Task to carry out: Copy the lines from the one containing "416x394 pixels." through the end of the records, both included, substituting "Click" for "Select" and leaving everything else unchanged. Omit the pictures from your answer.

Data to process:
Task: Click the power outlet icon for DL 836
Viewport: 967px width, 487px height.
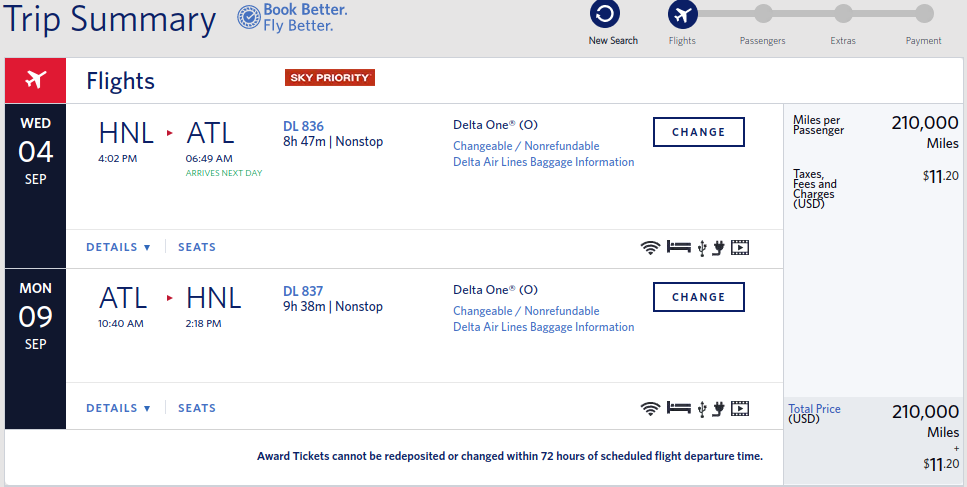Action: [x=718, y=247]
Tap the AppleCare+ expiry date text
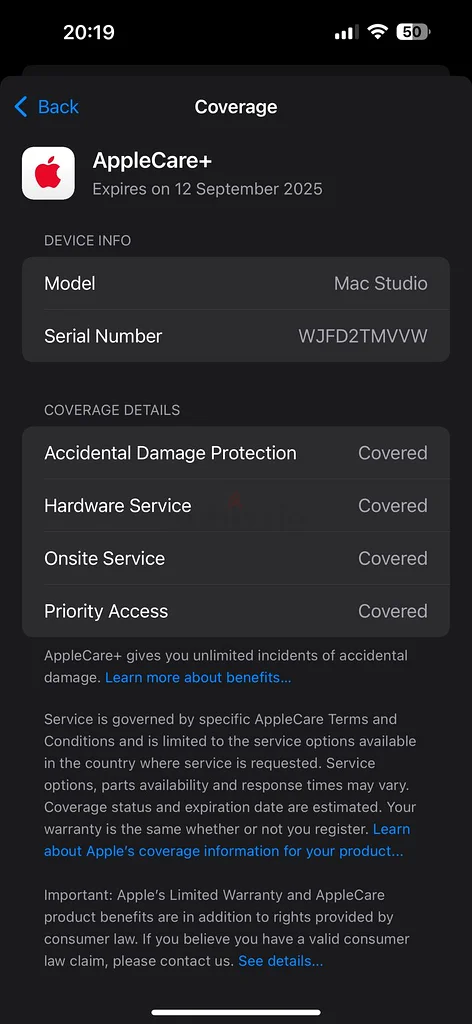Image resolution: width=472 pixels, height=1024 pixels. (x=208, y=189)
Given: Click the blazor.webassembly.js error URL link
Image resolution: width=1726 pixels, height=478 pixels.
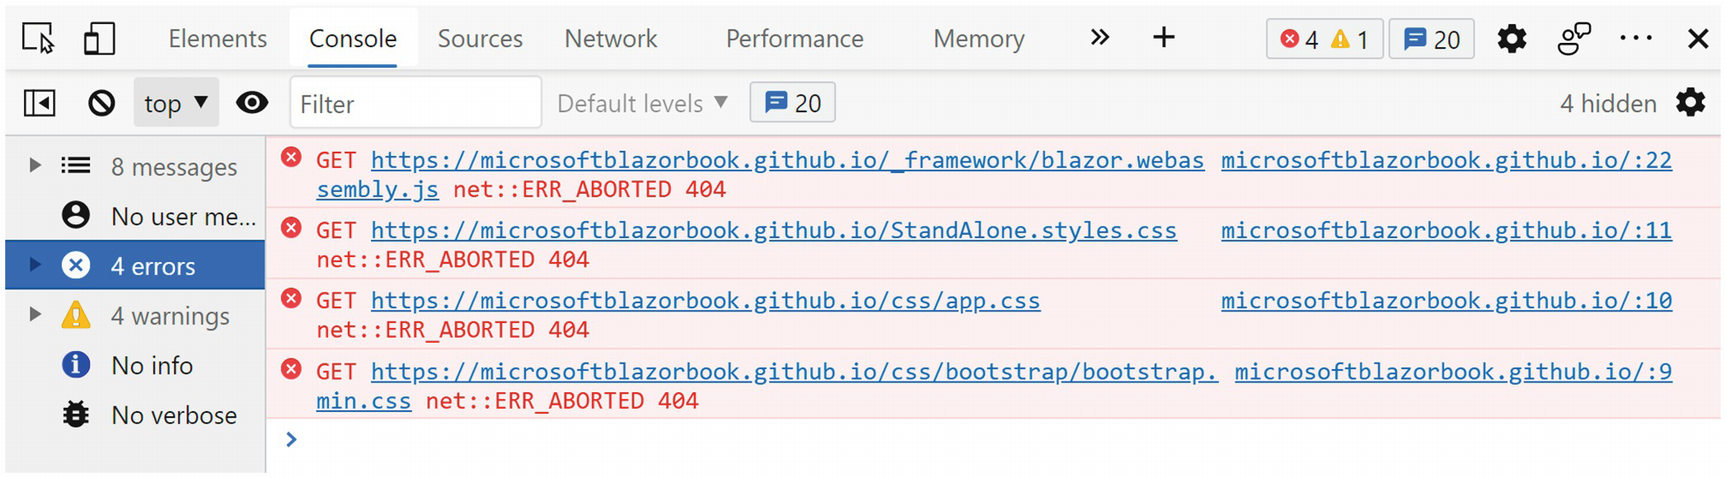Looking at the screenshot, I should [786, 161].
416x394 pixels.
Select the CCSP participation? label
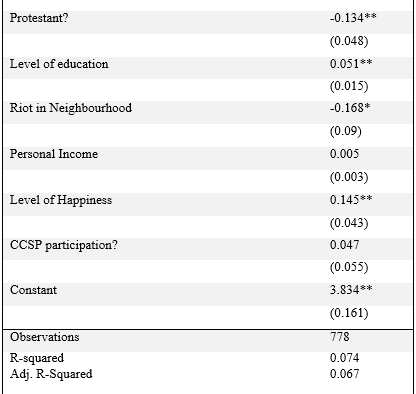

Output for this exercise:
416x394 pixels.
Click the CCSP participation? label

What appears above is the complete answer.